脊髄反射の微かな微動が消え少しすると、血塗れたペンギンは光の粒に変わり姿を消した。
「報告書にあった通りだな、倒したモンスターの死体は残らないか……」
「ええ。そして、アレが討伐報酬のアイテムですね」
「ああ。今回は初討伐だから、ドロップする物もレア物の筈だ」
ペンギンが消えた場所には、銀色に輝く幾何学模様が彫刻された白い宝石付きの腕輪が落ちていた。
「……これは腕輪、か?」
「多分、マジックアイテムの類だと思います。報告書に添付してあった写真のマジックアイテムに、この腕輪の彫刻と似た幾何学模様がありました。鑑定系のマジックアイテムが無いので、この腕輪が持つ効果は不明ですけど」
「そうか」
隊長は、拾い上げた腕輪をペンギンを倒した者に手渡す。
「やるよ」
「えっ、良いんですか?」
「お前がモンスターを倒して、手に入れた物だからな」
「いえ、そう言う事では無くって、コレ……個人の物にして良いんですか? 回収命令とか出ていないんですか?」
「今のところ俺達調査隊に出ている指令は、南極に出現したダンジョンの調査だけだ。アイテム収集に関する指令は出ていない。まぁ、今後出るかもしれないけどな」
「そうなんですか……じゃぁ、有り難く頂戴します」
隊員は貰った腕輪を、少し嬉しそうに背中のバッグに入れる。
その後もダンジョン探索は続けられ、最終的には探索選抜隊は10体のモンスターを倒した所で帰還の途に就いた。選抜隊が観測基地に帰還すると基地内では大歓声が上がる。何故なら、選抜隊が肉と卵を持ち帰ってきたからだ。ダンジョンに出現したペンギンの肉と卵だが、生鮮食品が手に入らない越冬隊にとってこれ程喜ばしいお土産はなかった。保護条約で捕獲を規制されている南極産ペンギンでは無く、ダンジョンモンスターからのドロップ品なので規制の対象外だと言い張り早速調理をしてみると、肉と卵を使って作った親子丼の味は絶品。生鮮食品に飢えていた事もあり、隊員達は瞬く間にダンジョン産食品の虜になった。
そして、数ヵ月後には……。
「じゃぁ、ちょっとダンジョンの調査に行ってきます!」
「おう、気を付けてな。お土産期待してるぜ」
基地に残る隊員達に見送られ、数名の選抜隊隊員達が今日も今日とてダンジョン探索を名目に狩猟に赴く。無論、彼等の目的はダンジョン探索では無くドロップ品の卵や食肉だ。頻繁なダンジョン探索でレベル上昇や耐寒スキルを得た彼等は、今では移動に雪上車など使わず走ってダンジョンまで移動が可能になっていた。移動に雪上車を使わないので燃料備蓄が減る心配も無くなり、今では彼等の日課を止める者はいない。
何より、胃袋を掴まれてはどうしようもなかった。
翌年、交代要員が砕氷船で南極観測基地に到着すると、モンスター肉を大量に使った豪華な料理が彼等を持て成した。極地に有るまじき充実した品揃えに、交代要員達は目を見開き驚愕する。彼等が越冬隊に充実の理由を聞くと……。

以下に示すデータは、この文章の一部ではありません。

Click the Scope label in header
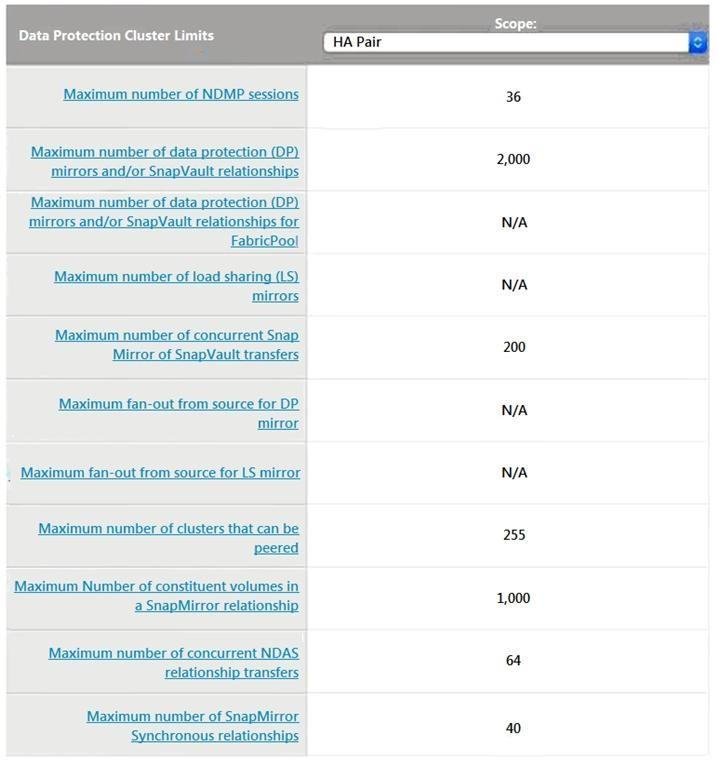(515, 23)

「ん? それはお前……狩りに行って来たからだよ。ああ、安心してくれ。君等が充実した食生活を送れる様に、狩りの仕方も引き継ぐからさ!」
そう、ダンジョン探索選抜隊隊長は次の越冬隊隊長に笑顔で告げた。
南極編です。
観測隊の人々は、モンスター食材の美味しさに魅了され狩猟に励んでいます。
未だ世界的にダンジョンの定義付けがされていないので、定義付けがされるまではダンジョン内での狩猟は南極条約の対象外かなと。